- **Extrait du texte**

---------------

Spécialiste de rhumatologie, Saïdou Diallo fournit une explication de cette pathologie aux manifestations complexes. Le terme « rhumatisme » renvoie aux maladies de l’appareil locomoteur ''qui contient les articulations (structures de jonction qui unissent le cartilage, les os, la capsule), mais aussi les tendons, les muscles. En pratique, les rhumatismes sont individualisés en deux catégories : les rhumatismes inflammatoires tels que le rhumatisme articulaire aigu qui affecte surtout les enfants âgés de 8 à 15 ans, la polyarthrite rhumatoïde qui s'attaque surtout à la femme âgée de 20 et 30 ans, la goutte qui se voit essentiellement chez l’homme de plus de 40 ans, la spondylarthrite ankylosante qui frappe particulièrement le jeune homme de 20 à 30 ans, les tumeurs osseuses plus fréquentes chez le sujet d'âge avancé, ainsi que les ostéo-arthrites infectieuses (bactériennes, parasitaires, virales et mycosiques) qui peuvent se voir à tout âge.

 

La liste n’est pas, bien sûr, exhaustive'', informe le professeur Diallo. Quant aux rhumatismes dégénératifs, ils s’opposent à ceux inflammatoires et résultent de la dégénérescence confondue habituellement avec le vieillissement. ''Les exemples sont : pour l’articulation, l’arthrose qui intéresse essentiellement le rachis (lombaire et cervical), le genou (gonarthrose), la hanche (coxarthrose), le doigts (l’arthrose d’Héberden, de Bouchard et la rhizarthrose) ; pour l’os (l’ostéoporose) ; pour le tendon (les tendinopathies) et pour le muscle (la sarcopénie)'', renseigne l'agrégé en rhumatologie. Outre l’appareil locomoteur, les rhumatismes, en fonction de leurs causes, peuvent intéresser les structures extra-articulaires telles que la peau et les muqueuses, les viscères (cœur, poumons, rein, le tube digestif, les systèmes hématologique, nerveux, endocrinien et métabolique)'', poursuit-il.

---------------

- **Consigne**
Donnez la suite du texte sur les rhumatismes, à partir de sa dernière phrase. Les entrées qui suivent proviennent d'une autre source.

- **Données fournies**

---------------

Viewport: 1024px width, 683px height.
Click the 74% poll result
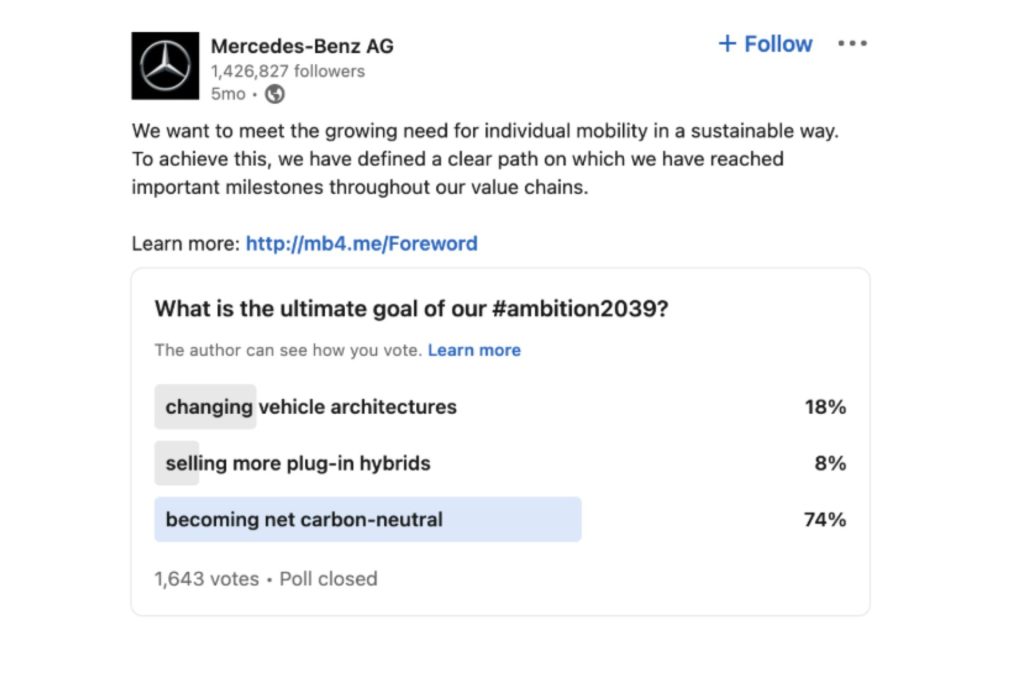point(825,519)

---------------

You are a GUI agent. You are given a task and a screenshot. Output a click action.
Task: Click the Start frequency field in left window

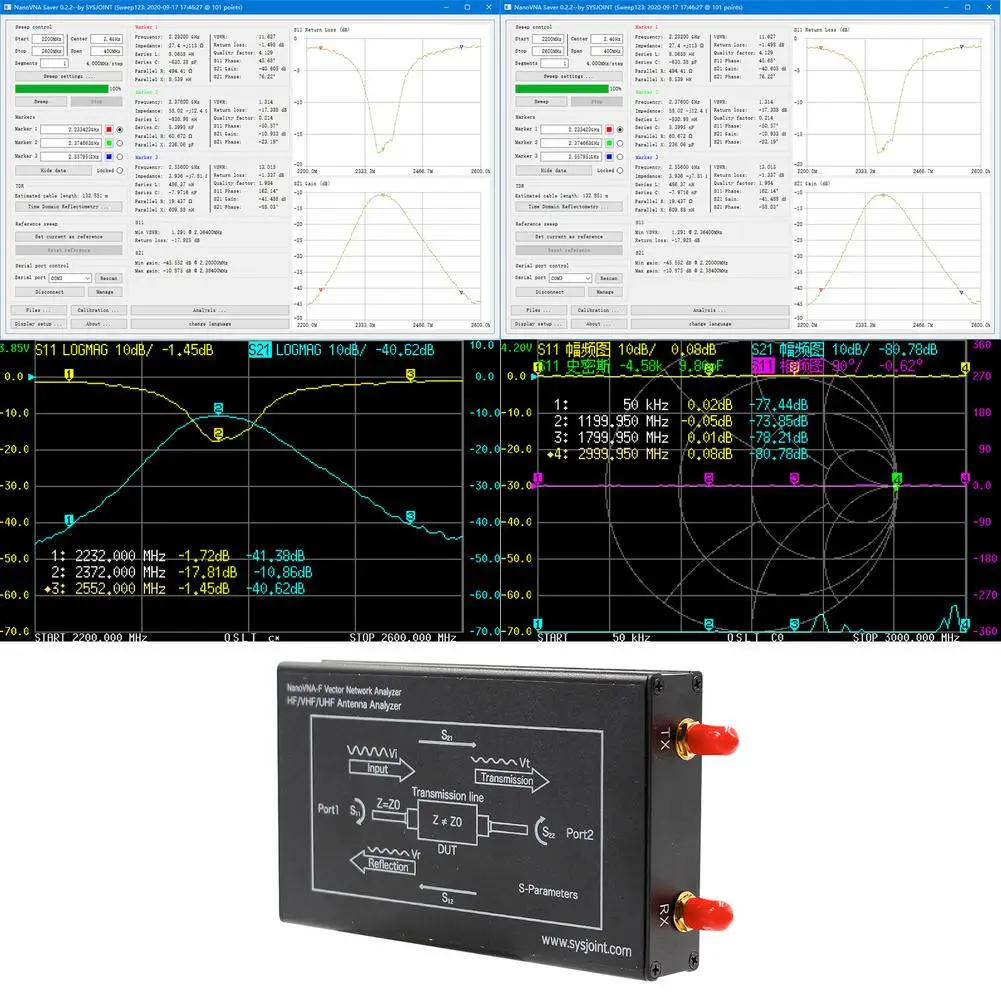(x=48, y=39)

---------------

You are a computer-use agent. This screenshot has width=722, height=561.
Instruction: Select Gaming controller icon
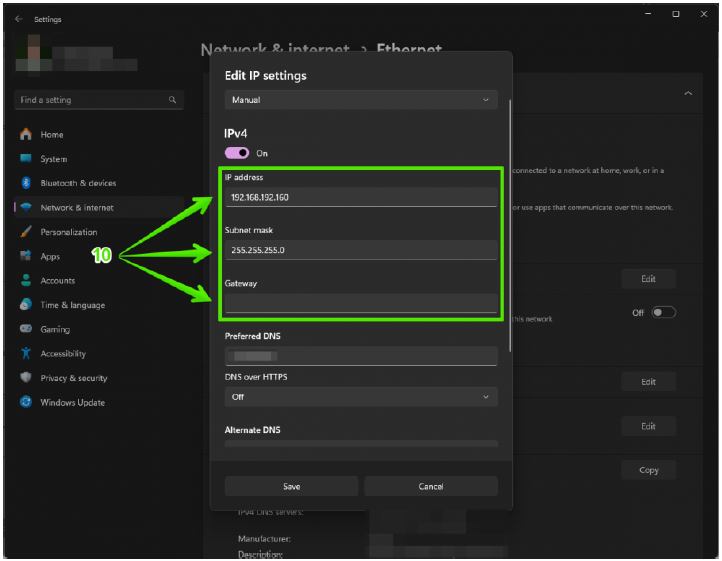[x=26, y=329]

---------------

- **Résultat**
 

Quel que soit le rhumatisme, celui-ci se manifeste, au plan clinique, d’abord par la douleur qui représente le maître-symptôme. ''D’ailleurs, le terme de rhumatisme renvoie au caractère de la douleur. Rhume signifie écoulement. Quand on est enrhumé, on coule du nez. C’est parce que les malades souffrant de rhumatismes décrivent leurs douleurs comme un écoulement douloureux dans le corps que le terme de rhumatisme a été consacré à la description de ces pathologies'', fait savoir le spécialiste en rhumatologie.

 

La douleur est de type inflammatoire (dans les rhumatismes inflammatoires) ou mécanique (dans les rhumatismes dégénératifs). La douleur de type inflammatoire survient essentiellement la nuit, ''d’une manière spontanée, source alors d’insomnie, jusqu’au matin où elle est remplacée au niveau de l’articulation atteinte par un endolorissement qui s’estompe au fur et à mesure des activités quotidiennes. Le temps entre le réveil et la disparition de cette raideur est appelée dérouillage matinal'', note le Pr. Diallo. Parmi les mécanismes explicatifs du caractère nocturne de la douleur, figure la formation de cryoprécipités : ''Certaines substances inflammatoires se comportent comme des cristaux de glace, au fur et à mesure que la température de la terre se refroidit. Refroidissement qui atteint son sommet dans la deuxième moitié de la nuit. Au réveil, au fur et à mesure que la terre se réchauffe avec le lever du soleil, ces cryoprécipités disparaissent, avec cliniquement une disparition ou atténuation de la douleur et raideur des articulations atteintes'', dit Saïdou Diallo.

 

Voilà pourquoi, précise-t-il, ''l'expression de cette pathologie est plus aiguë pendant le froid''. En dehors de la douleur, les patients se plaignent souvent aussi de ''raideur des articulations atteintes, de troubles de la fonction des articulations atteintes (impotence fonctionnelle ou perte des capacités aux mouvements, relative ou absolue : cela explique la nature invalidante ou handicapante des rhumatismes)'', soutient-il. La pratique régulière d’une activité sportive permet de prévenir les rhumatismes.